• WHAT THIS TASK INVOLVES: Rewrite the items below, changing every "Where should I click to" to "Which spot should I click to" and leaving everything else as it is.

• MATERIAL PROVIDED:

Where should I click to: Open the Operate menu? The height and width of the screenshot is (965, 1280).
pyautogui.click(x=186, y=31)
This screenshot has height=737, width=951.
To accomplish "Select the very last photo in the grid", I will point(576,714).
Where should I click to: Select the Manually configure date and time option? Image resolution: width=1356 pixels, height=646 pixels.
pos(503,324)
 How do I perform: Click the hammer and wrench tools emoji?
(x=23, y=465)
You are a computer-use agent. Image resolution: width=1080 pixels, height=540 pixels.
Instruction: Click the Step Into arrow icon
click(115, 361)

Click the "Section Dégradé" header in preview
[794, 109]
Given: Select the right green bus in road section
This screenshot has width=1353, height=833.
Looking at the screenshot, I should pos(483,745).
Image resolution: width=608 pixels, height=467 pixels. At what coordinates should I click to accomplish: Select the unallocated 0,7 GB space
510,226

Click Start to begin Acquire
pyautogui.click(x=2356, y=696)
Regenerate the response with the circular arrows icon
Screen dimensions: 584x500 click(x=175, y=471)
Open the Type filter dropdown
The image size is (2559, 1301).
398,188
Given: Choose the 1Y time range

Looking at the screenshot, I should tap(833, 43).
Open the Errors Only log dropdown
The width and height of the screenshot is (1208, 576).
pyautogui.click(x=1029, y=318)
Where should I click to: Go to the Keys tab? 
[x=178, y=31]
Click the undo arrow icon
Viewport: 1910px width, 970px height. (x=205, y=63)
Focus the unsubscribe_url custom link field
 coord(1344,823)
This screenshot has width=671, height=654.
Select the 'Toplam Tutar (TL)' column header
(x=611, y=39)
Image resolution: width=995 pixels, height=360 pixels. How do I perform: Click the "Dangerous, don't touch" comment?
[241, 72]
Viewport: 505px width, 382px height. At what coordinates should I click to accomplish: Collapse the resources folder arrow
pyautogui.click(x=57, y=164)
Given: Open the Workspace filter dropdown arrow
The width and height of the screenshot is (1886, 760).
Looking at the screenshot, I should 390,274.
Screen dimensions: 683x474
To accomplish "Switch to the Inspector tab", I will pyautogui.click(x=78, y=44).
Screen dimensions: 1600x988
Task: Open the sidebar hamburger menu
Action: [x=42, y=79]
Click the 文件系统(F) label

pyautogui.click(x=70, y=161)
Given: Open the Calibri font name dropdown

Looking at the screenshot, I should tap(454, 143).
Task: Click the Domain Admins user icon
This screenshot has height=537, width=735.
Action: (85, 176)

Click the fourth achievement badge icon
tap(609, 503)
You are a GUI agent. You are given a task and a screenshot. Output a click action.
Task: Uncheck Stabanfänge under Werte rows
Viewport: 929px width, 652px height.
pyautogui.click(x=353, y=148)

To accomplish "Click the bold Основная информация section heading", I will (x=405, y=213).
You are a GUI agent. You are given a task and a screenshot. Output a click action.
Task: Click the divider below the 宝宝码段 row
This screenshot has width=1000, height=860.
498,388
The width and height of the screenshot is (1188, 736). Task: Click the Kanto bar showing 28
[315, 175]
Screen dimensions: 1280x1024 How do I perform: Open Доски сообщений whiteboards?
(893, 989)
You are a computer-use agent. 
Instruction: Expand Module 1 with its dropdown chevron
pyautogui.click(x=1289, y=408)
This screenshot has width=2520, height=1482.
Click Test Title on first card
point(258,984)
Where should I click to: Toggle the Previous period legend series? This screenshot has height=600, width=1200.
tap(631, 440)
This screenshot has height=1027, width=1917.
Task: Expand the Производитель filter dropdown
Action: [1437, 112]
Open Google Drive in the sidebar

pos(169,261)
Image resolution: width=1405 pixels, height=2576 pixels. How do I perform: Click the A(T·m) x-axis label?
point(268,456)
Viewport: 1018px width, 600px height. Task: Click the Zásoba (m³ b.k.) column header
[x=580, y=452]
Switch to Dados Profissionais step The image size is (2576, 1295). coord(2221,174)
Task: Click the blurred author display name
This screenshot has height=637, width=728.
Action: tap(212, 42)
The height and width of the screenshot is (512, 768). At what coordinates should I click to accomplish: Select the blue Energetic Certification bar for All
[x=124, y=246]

• RESPONSE TO THIS TASK:
Which spot should I click to: Open the Operate menu? The height and width of the screenshot is (965, 1280).
pyautogui.click(x=186, y=31)
This screenshot has height=737, width=951.
To accomplish "Select the very last photo in the grid", I will point(576,714).
Which spot should I click to: Select the Manually configure date and time option? Image resolution: width=1356 pixels, height=646 pixels.
pos(503,324)
 How do I perform: Click the hammer and wrench tools emoji?
(x=23, y=465)
You are a computer-use agent. Image resolution: width=1080 pixels, height=540 pixels.
Instruction: Click the Step Into arrow icon
click(115, 361)

Click the "Section Dégradé" header in preview
[794, 109]
Given: Select the right green bus in road section
This screenshot has width=1353, height=833.
Looking at the screenshot, I should pos(483,745).
Image resolution: width=608 pixels, height=467 pixels. At what coordinates should I click to accomplish: Select the unallocated 0,7 GB space
510,226

Click Start to begin Acquire
pyautogui.click(x=2356, y=696)
Regenerate the response with the circular arrows icon
Screen dimensions: 584x500 click(x=175, y=471)
Open the Type filter dropdown
The image size is (2559, 1301).
398,188
Given: Choose the 1Y time range

Looking at the screenshot, I should tap(833, 43).
Open the Errors Only log dropdown
The width and height of the screenshot is (1208, 576).
pyautogui.click(x=1029, y=318)
Which spot should I click to: Go to the Keys tab? 
[x=178, y=31]
Click the undo arrow icon
Viewport: 1910px width, 970px height. (x=205, y=63)
Focus the unsubscribe_url custom link field
 coord(1344,823)
This screenshot has width=671, height=654.
Select the 'Toplam Tutar (TL)' column header
(x=611, y=39)
Image resolution: width=995 pixels, height=360 pixels. How do I perform: Click the "Dangerous, don't touch" comment?
[241, 72]
Viewport: 505px width, 382px height. At what coordinates should I click to accomplish: Collapse the resources folder arrow
pyautogui.click(x=57, y=164)
Given: Open the Workspace filter dropdown arrow
The width and height of the screenshot is (1886, 760).
Looking at the screenshot, I should 390,274.
Screen dimensions: 683x474
To accomplish "Switch to the Inspector tab", I will pyautogui.click(x=78, y=44).
Screen dimensions: 1600x988
Task: Open the sidebar hamburger menu
Action: [x=42, y=79]
Click the 文件系统(F) label

pyautogui.click(x=70, y=161)
Given: Open the Calibri font name dropdown

Looking at the screenshot, I should tap(454, 143).
Task: Click the Domain Admins user icon
This screenshot has height=537, width=735.
Action: (85, 176)

Click the fourth achievement badge icon
tap(609, 503)
You are a GUI agent. You are given a task and a screenshot. Output a click action.
Task: Uncheck Stabanfänge under Werte rows
Viewport: 929px width, 652px height.
pyautogui.click(x=353, y=148)

To accomplish "Click the bold Основная информация section heading", I will (x=405, y=213).
You are a GUI agent. You are given a task and a screenshot. Output a click action.
Task: Click the divider below the 宝宝码段 row
This screenshot has width=1000, height=860.
498,388
The width and height of the screenshot is (1188, 736). Task: Click the Kanto bar showing 28
[315, 175]
Screen dimensions: 1280x1024 How do I perform: Open Доски сообщений whiteboards?
(893, 989)
You are a computer-use agent. 
Instruction: Expand Module 1 with its dropdown chevron
pyautogui.click(x=1289, y=408)
This screenshot has width=2520, height=1482.
Click Test Title on first card
point(258,984)
Which spot should I click to: Toggle the Previous period legend series? This screenshot has height=600, width=1200.
tap(631, 440)
This screenshot has height=1027, width=1917.
Task: Expand the Производитель filter dropdown
Action: [1437, 112]
Open Google Drive in the sidebar

pos(169,261)
Image resolution: width=1405 pixels, height=2576 pixels. How do I perform: Click the A(T·m) x-axis label?
point(268,456)
Viewport: 1018px width, 600px height. Task: Click the Zásoba (m³ b.k.) column header
[x=580, y=452]
Switch to Dados Profissionais step The image size is (2576, 1295). coord(2221,174)
Task: Click the blurred author display name
This screenshot has height=637, width=728.
Action: tap(212, 42)
The height and width of the screenshot is (512, 768). At what coordinates should I click to accomplish: Select the blue Energetic Certification bar for All
[x=124, y=246]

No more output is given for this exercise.